Some years ago I read an unforgettable account of one of the most severe child abuse cases in California in the 1970’s. It is the story of boy who was beaten and starved by his emotionally unstable, alcoholic mother: a mother who played tortuous, unpredictable games. You may be thinking ‘what’s that got to do with the Brierley Hill Project’? This week has proven that the answer is a whole lot. Some people endure the most unspeakable things that we get to hear about when they are adults, thankfully, only on rare occasions and strangely …like buses these cases sometimes appear together.
We all deserve a safe home, family, friends….people to support us, to cheer us up when we are down, to cheer us on when we are flagging. Some people we come into contact with have no one. Nobody at all.

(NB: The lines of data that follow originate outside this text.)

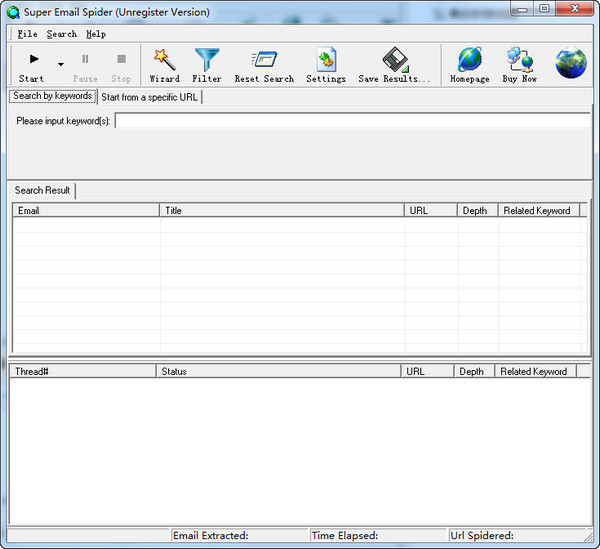Open the Filter funnel tool
This screenshot has height=549, width=600.
pyautogui.click(x=207, y=61)
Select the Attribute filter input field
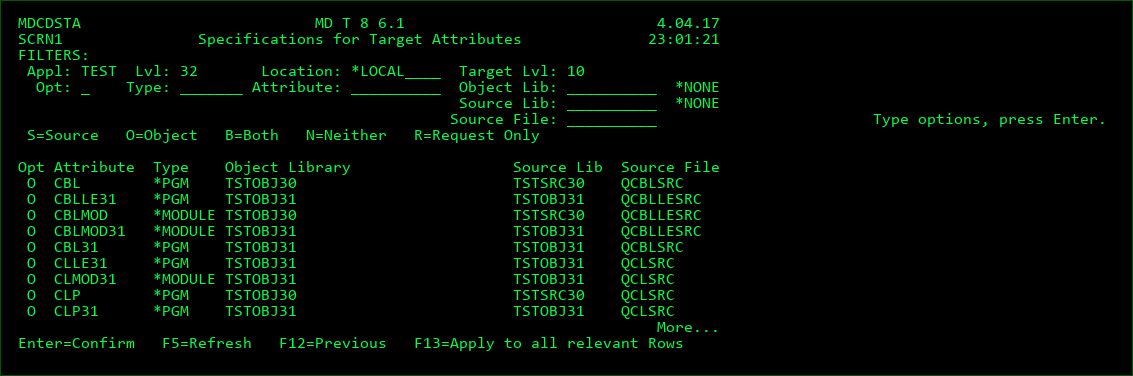The height and width of the screenshot is (376, 1133). [395, 87]
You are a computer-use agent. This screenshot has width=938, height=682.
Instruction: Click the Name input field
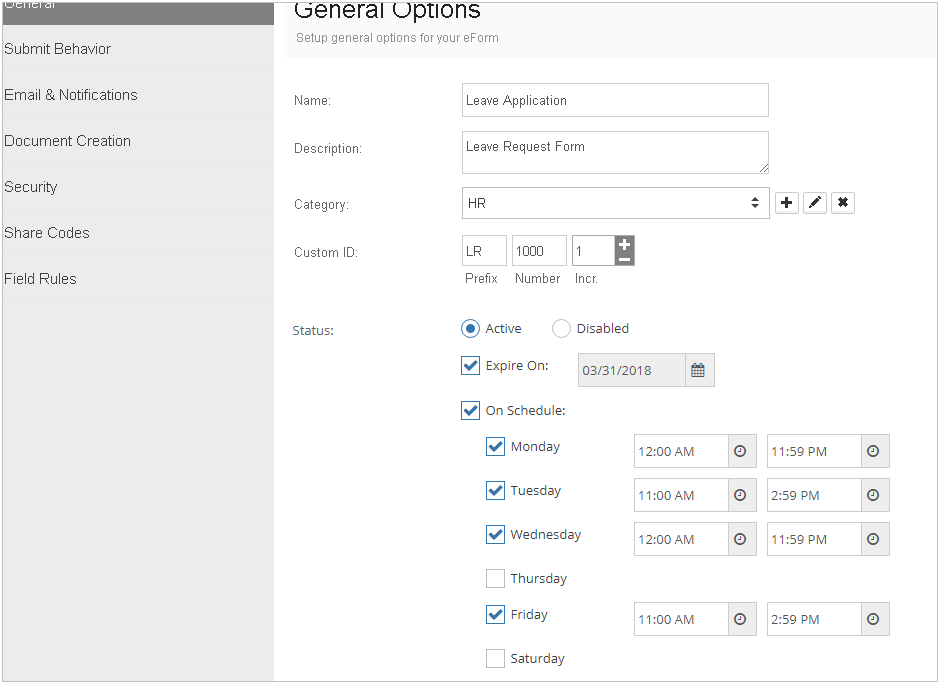pos(614,100)
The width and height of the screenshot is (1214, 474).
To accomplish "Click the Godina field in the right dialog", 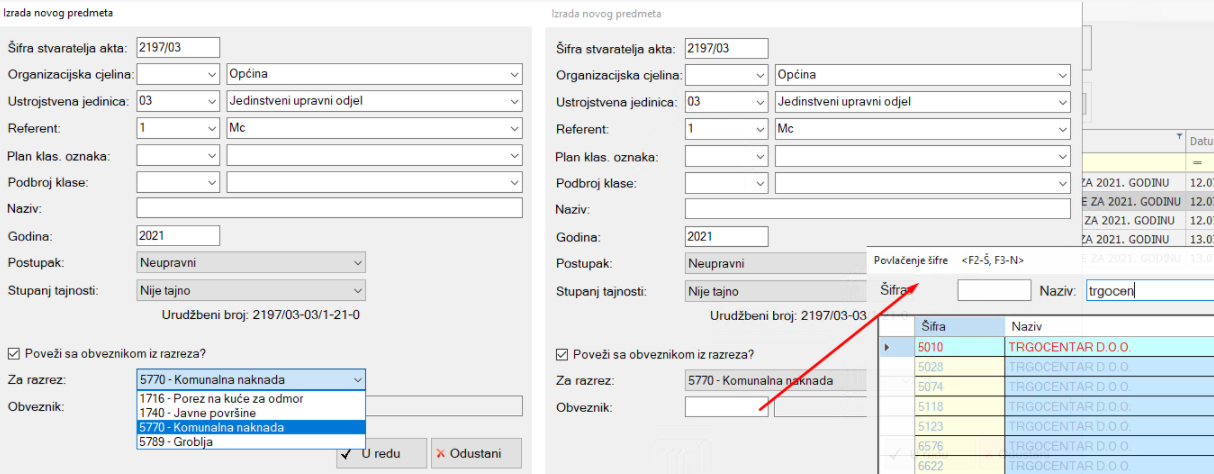I will [726, 236].
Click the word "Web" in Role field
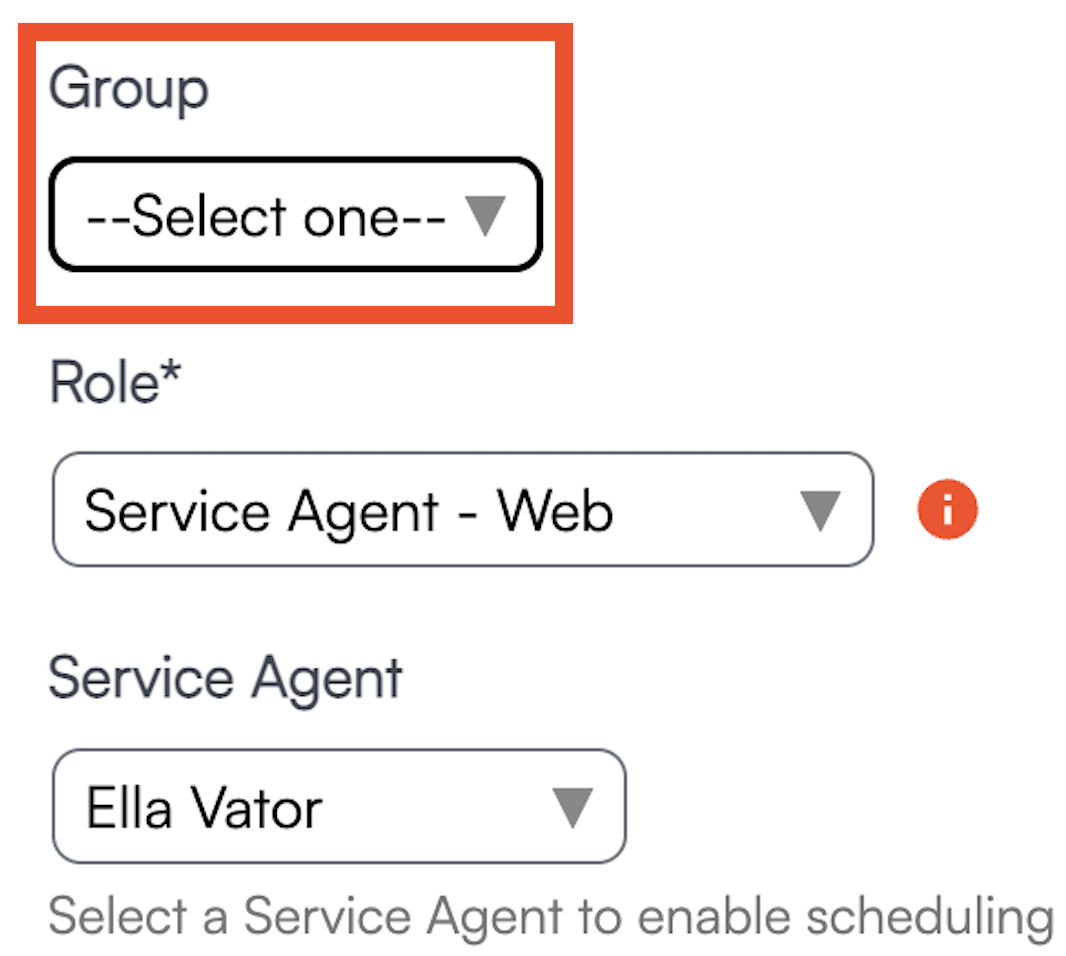 pyautogui.click(x=556, y=511)
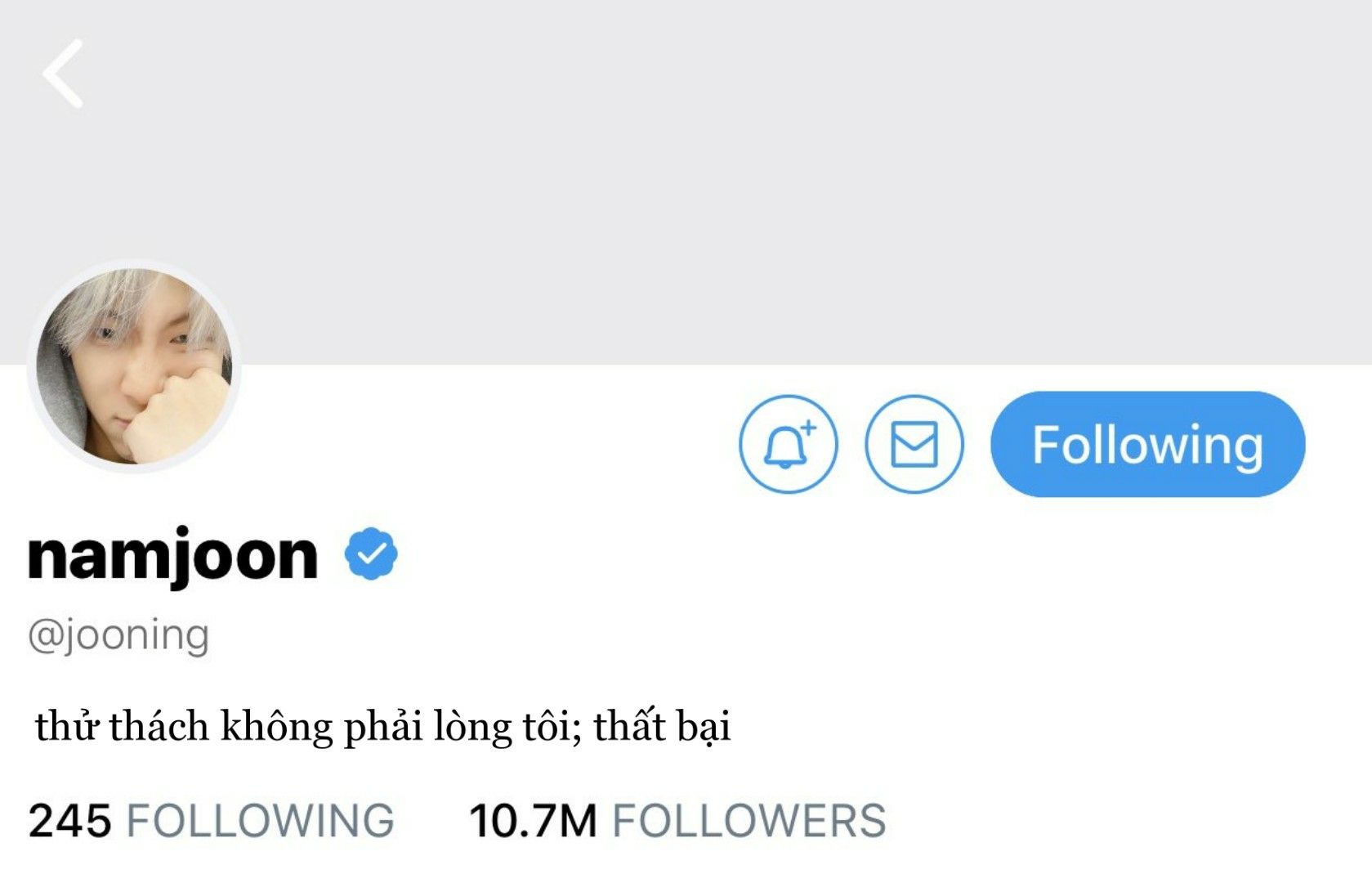
Task: Click the FOLLOWING label beside 245
Action: point(261,821)
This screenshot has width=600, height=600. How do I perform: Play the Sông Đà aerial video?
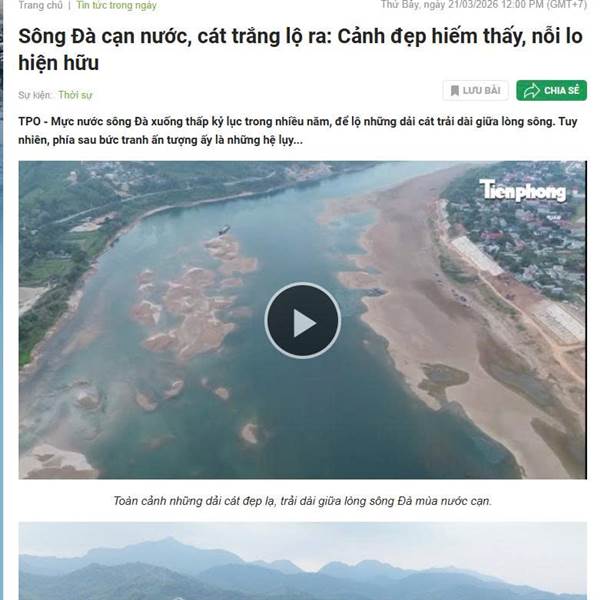302,321
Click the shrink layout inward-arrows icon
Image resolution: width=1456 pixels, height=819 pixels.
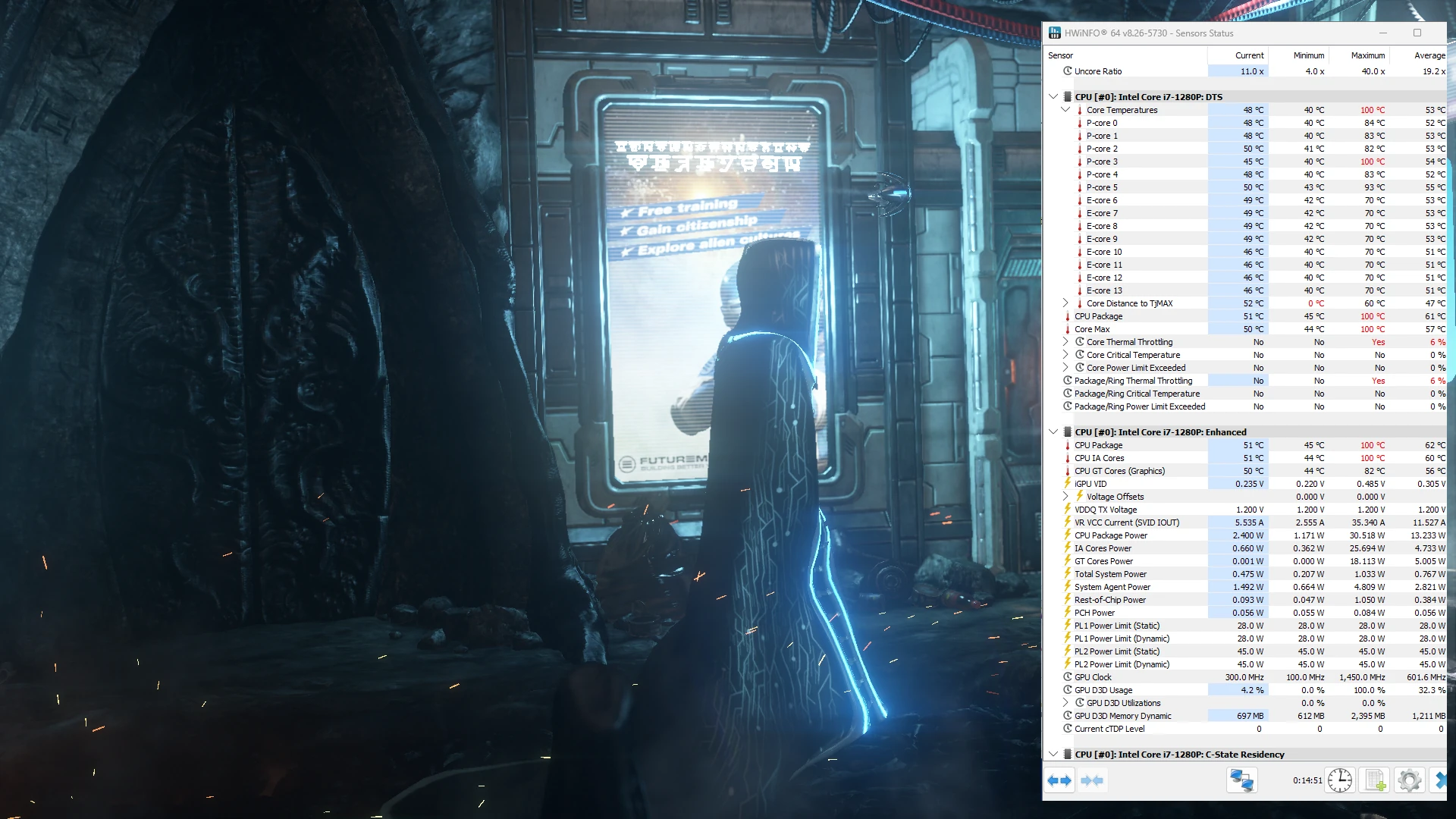(x=1092, y=780)
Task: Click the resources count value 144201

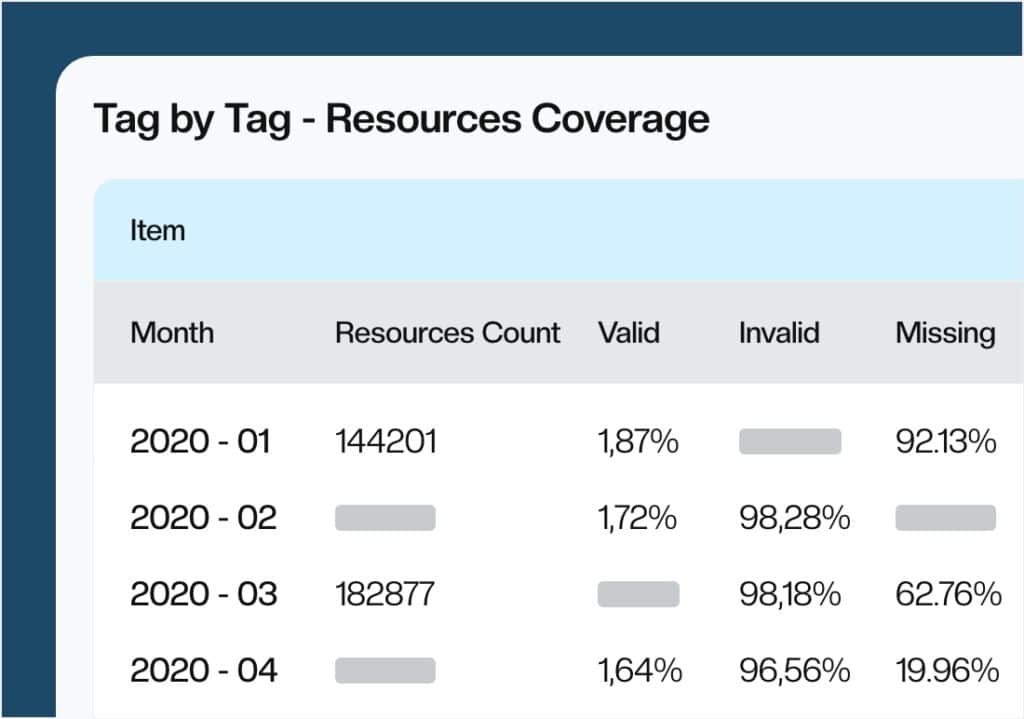Action: tap(385, 441)

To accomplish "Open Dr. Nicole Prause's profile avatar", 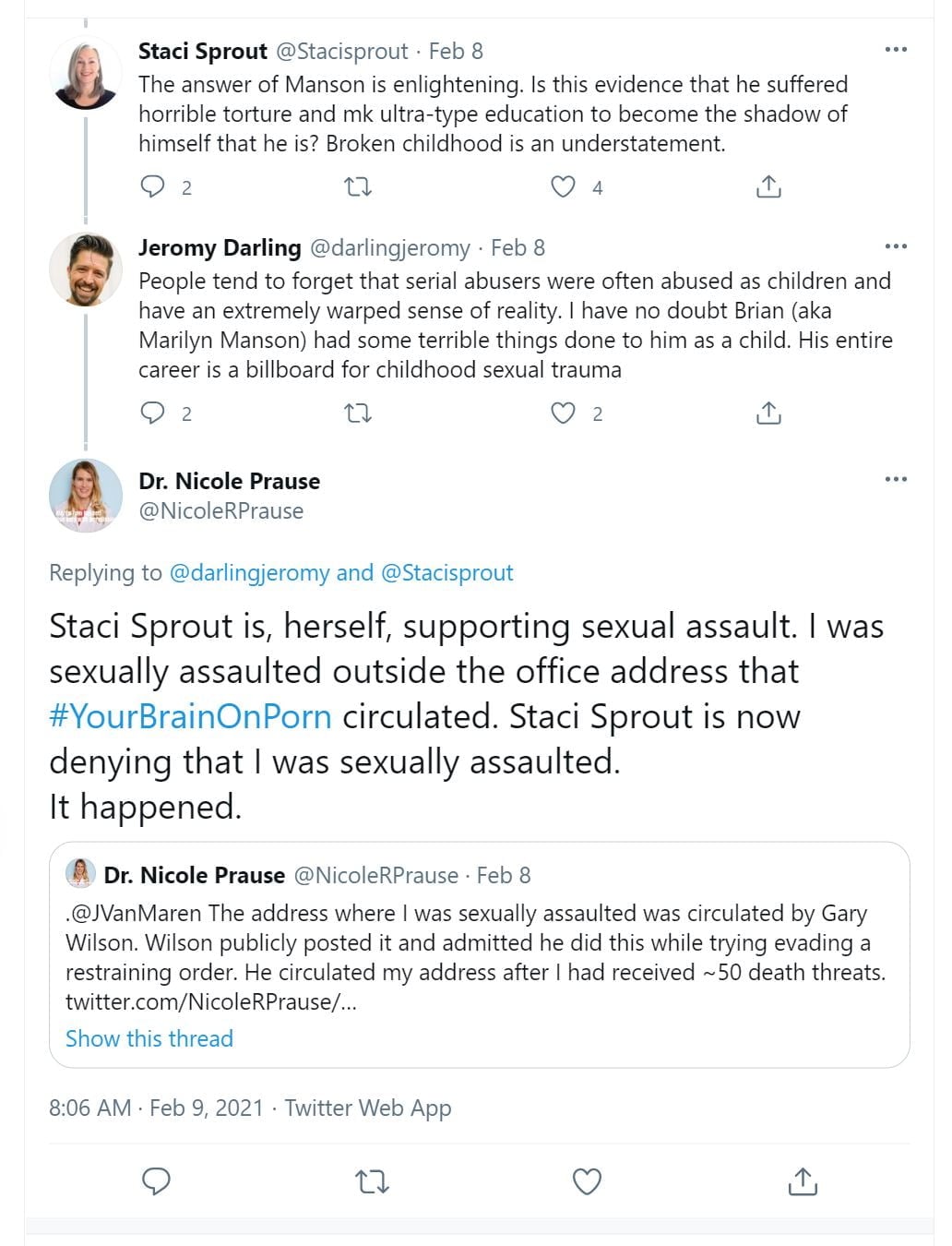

In January we had 343 visits, 19 one to one sessions giving specific help and support in the drop-in, 11 befriending and mentoring sessions outside of our drop-in times. Welfare Rights had 10 appointments dealing with benefits issues and we gave out 77 food parcels.
On the youth side we engaged with 65 young people and had 2 youth mentoring sessions.
We are not just about the numbers although they are indicative of the need we try to meet. The numbers don’t tell you much about the complexity and nature of some of the issues that present themselves but whatever it is we do our very best to treat everyone with kindness and respect.
It is our great privilege to be there for people with no one else to speak of and where we don’t offer the best help for someone in need we can signpost and walk with them through the process.
Thanks to the volunteers who help us week in and week out. It wouldn’t be possible without you.